__TASK STATEMENT__. Print out each entry below exactly; do not carry over any image.

..............................

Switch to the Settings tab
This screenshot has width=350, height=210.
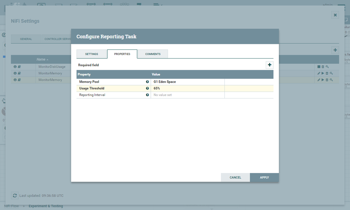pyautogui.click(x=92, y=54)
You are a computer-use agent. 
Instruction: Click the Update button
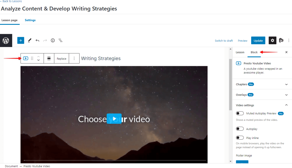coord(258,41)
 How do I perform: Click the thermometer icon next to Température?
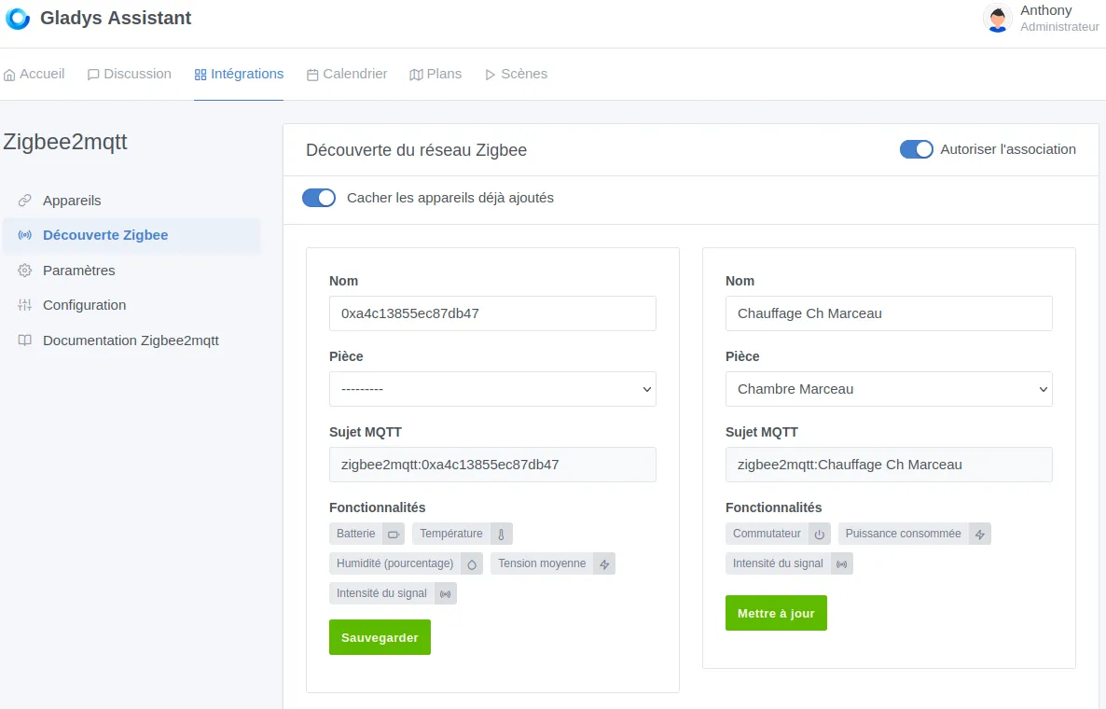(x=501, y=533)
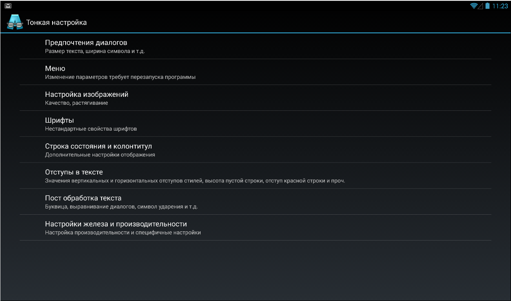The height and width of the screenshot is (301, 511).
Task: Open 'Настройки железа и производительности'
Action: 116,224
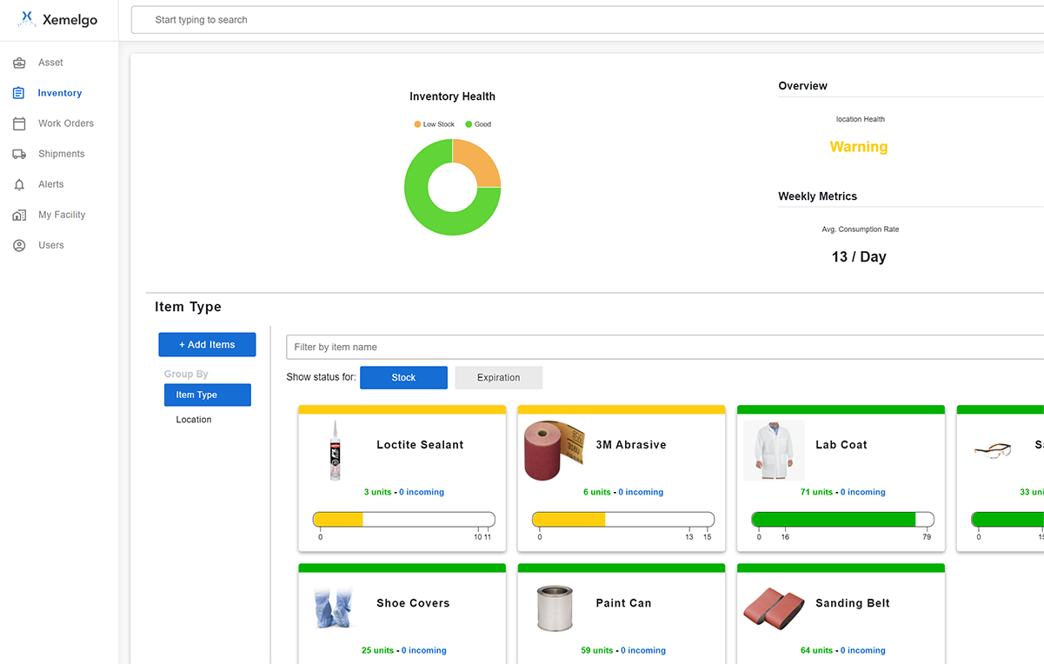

..............................

__WRITTEN SOLUTION__.
Switch to the Settings tab
This screenshot has width=350, height=210.
pyautogui.click(x=92, y=54)
You are a computer-use agent. 
Instruction: Click the Update button
coord(258,41)
 How do I perform: Click the thermometer icon next to Température?
(x=501, y=533)
The height and width of the screenshot is (301, 511).
Task: Open 'Настройки железа и производительности'
Action: 116,224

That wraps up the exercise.